Discussion
sb-1 said:
I managed to pick up a couple of viruses on my Mac......I thought this couldn't happen on a Mac......how did it come about,anyone know?
Steve
As there are only a dozen or so Mac viruses at the moment, and none of them are currently in the wild, I doubt that is the case.
What are the symptoms?
trooper1212 said:
sb-1 said:
I managed to pick up a couple of viruses on my Mac......I thought this couldn't happen on a Mac......how did it come about,anyone know?
Steve
As there are only a dozen or so Mac viruses at the moment, and none of them are currently in the wild, I doubt that is the case.![]()
What are the symptoms?
I had an e.mail from McAfee saying that my e.mail address was being used to forward the Sasser B virus to hundreds of users....
I have now downloaded Norton Antivirus for Mac,scanned the HD which found some infected files and quarantined them.
Steve
PS:- Is this some sort of sales ploy then!?
>> Edited by sb-1 on Monday 26th July 08:01
sb-1 said:
I had an e.mail from McAfee saying that my e.mail address was being used to forward the Sasser B virus to hundreds of users....
I have now downloaded Norton Antivirus for Mac,scanned the HD which found some infected files and quarantined them.
Steve
PS:- Is this some sort of sales ploy then!?
Not quite a sales ploy...
You received the email because the Sasser virus spoofs its sent address.

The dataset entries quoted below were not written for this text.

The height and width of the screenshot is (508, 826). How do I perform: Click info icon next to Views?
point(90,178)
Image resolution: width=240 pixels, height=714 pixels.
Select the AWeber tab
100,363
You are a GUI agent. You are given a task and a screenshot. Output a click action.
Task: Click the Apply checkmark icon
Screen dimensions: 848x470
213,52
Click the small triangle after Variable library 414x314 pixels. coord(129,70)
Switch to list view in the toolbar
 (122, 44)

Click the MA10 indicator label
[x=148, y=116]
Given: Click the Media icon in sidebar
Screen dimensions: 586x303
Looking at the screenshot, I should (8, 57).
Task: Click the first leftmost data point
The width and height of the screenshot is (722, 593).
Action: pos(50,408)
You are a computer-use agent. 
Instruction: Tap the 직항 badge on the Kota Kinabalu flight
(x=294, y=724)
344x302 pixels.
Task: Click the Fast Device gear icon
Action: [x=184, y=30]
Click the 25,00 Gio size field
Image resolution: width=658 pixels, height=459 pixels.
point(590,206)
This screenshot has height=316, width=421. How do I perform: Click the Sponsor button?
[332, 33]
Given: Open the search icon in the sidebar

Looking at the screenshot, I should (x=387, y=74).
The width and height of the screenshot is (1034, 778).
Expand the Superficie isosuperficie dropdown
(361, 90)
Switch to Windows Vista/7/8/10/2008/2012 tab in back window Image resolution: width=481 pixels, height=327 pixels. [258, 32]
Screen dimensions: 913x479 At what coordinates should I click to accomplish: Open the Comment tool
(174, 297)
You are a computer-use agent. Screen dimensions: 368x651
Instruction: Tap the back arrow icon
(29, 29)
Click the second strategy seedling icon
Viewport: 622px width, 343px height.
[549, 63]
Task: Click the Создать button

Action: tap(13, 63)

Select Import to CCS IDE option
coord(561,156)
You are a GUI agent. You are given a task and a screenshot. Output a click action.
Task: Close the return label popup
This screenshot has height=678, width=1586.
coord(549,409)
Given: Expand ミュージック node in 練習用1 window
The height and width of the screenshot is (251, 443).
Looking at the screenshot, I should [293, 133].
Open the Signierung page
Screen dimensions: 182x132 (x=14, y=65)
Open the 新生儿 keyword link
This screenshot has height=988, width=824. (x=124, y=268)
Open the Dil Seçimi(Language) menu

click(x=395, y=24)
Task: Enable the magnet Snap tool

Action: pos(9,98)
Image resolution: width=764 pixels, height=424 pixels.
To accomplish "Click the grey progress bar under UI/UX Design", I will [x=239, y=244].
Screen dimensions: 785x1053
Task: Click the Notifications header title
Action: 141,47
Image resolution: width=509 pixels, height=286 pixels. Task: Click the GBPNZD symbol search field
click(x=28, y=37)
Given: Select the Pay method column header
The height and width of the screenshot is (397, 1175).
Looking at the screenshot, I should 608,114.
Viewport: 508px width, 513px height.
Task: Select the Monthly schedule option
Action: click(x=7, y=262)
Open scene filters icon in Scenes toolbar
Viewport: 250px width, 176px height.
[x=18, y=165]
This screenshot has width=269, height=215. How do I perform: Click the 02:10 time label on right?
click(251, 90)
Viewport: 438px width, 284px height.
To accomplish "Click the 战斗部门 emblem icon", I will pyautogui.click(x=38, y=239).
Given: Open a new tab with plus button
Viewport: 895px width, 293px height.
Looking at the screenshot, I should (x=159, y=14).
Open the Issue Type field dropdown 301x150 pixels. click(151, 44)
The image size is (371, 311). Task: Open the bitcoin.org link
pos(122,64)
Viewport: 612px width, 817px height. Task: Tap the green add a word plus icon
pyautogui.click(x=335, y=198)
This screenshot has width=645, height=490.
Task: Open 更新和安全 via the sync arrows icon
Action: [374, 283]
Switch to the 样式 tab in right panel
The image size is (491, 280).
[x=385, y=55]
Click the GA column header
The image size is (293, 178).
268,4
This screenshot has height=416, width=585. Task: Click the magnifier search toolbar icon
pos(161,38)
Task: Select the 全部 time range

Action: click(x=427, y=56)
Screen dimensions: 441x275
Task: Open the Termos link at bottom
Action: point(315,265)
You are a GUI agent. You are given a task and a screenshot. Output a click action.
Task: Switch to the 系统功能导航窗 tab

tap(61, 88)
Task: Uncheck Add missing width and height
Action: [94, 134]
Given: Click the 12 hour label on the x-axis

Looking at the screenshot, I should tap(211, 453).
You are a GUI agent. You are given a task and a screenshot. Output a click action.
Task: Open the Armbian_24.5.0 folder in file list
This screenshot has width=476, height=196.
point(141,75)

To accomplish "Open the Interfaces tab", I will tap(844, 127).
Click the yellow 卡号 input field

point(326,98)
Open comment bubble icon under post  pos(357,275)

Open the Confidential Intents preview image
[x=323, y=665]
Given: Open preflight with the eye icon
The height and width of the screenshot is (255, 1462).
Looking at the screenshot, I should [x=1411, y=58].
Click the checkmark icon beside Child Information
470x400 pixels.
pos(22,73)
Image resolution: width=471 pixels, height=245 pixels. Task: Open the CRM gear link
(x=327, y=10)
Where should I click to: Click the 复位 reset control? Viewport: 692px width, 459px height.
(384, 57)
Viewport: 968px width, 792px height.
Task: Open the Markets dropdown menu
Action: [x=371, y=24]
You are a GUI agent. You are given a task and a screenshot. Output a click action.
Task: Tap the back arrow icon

Somebody who has your email address in their address book has the virus, the virus chose your address to spoof as the sent address when sending from their machine.
A fair number of email systems "helpfully" send emails to the original sender when it finds out you have a virus, which is all well and good until you realise that every virus these days spoofs its sending address.
The virus scanner found the files because you have been sent them via email. The Mac cannot run these files and they will just sit in your mailbox harmlessly.
sb-1 said:
but how come norton has quarantined some files that can't be repaired?
Not having used Norton, I'd assume that it quarantined them because they aren't Mac files and cannot be repaired as there is nothing to repair them too...
Most AV software quarantines files rather than deleting them in case they are important and your PC screws up completely without them, that way you can get them back if you need to.
trooper1212 said:
sb-1 said:
but how come norton has quarantined some files that can't be repaired?
Not having used Norton, I'd assume that it quarantined them because they aren't Mac files and cannot be repaired as there is nothing to repair them too...
Most AV software quarantines files rather than deleting them in case they are important and your PC screws up completely without them, that way you can get them back if you need to.
Thanks,trouper.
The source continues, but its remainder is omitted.